Getting the Monkey Off Our Back by Gary Friedman

I’ve recently returned from teaching another course in mediation at Harvard’s Program on Negotiation, composed of professionals from all over the world.  I’m struck once again by how much sense it makes to people from different backgrounds and cultures to mediate together with all parties and, if they have lawyers, with the lawyers too in the same room.   What I also notice is how quickly mediators are willing to accede to a party or lawyer’s request or, even upon their own initiative to move into separate rooms to caucus.  I admit that sometimes I experience those impulses as well.  When there is a lot of tension in the room, we all want to defuse it.  It’s natural to want to do so simply because it’s uncomfortable. I occasionally feel that if I could be in a room with just one side, I’d be able to make more progress than when we’re all together.  This is particularly true in the latter stages of the process when we are dealing with a distributive issue and the parties (and/or their lawyers) are operating strategically.

But I know that if I were to give in to that impulse, I’d be buying into a whole pack of consequences that include feeling much more responsibility for the process and even the result.  As we say in our programs, it’s hard enough when you’re sitting in the middle with everyone there not to have “the monkey on your back”.  Even more so when we move into separate rooms.
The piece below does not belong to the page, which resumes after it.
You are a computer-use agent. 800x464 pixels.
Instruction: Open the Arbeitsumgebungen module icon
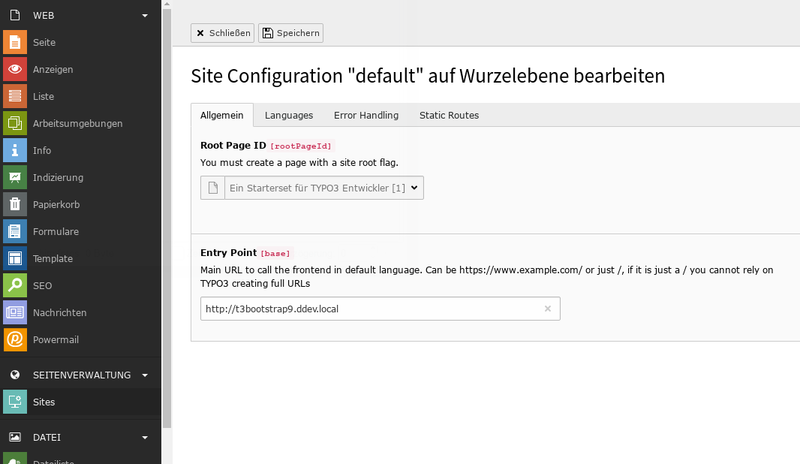click(14, 124)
So what to do with the impulse?  What I find myself doing now is to notice the impulse in me when it arises, and instead of pushing it down, to investigate it, to see what the information reveals about what is happening in the room to the others as well as within me that is giving rise to the impulse.  Usually in me I discover some fear that maybe things will get out of control or that we’ll get stuck.  When I examine the fear, I realize that it often comes from a place inside me where I am falling into the trap of putting “the monkey on my back.”  Once recognizing that, it leads me back into the relationship to the parties that I want to have.

Fundamentally, I believe that the parties’ problem belongs to them, and not to me. That doesn’t mean I don’t want to do everything I can to help them, but it does mean that it would be a problem for me and the parties if I were to be caught inside that trap.  So the way out is to start with myself, notice “the monkey” moving toward my back, and before it gets settled there, to do something within me and then with the others that puts the monkey back where it belongs.  Mediation is about helping the parties with their problem to find their solution.  I can do that better when I’m not weighed down with the burden of feeling that it’s my problem.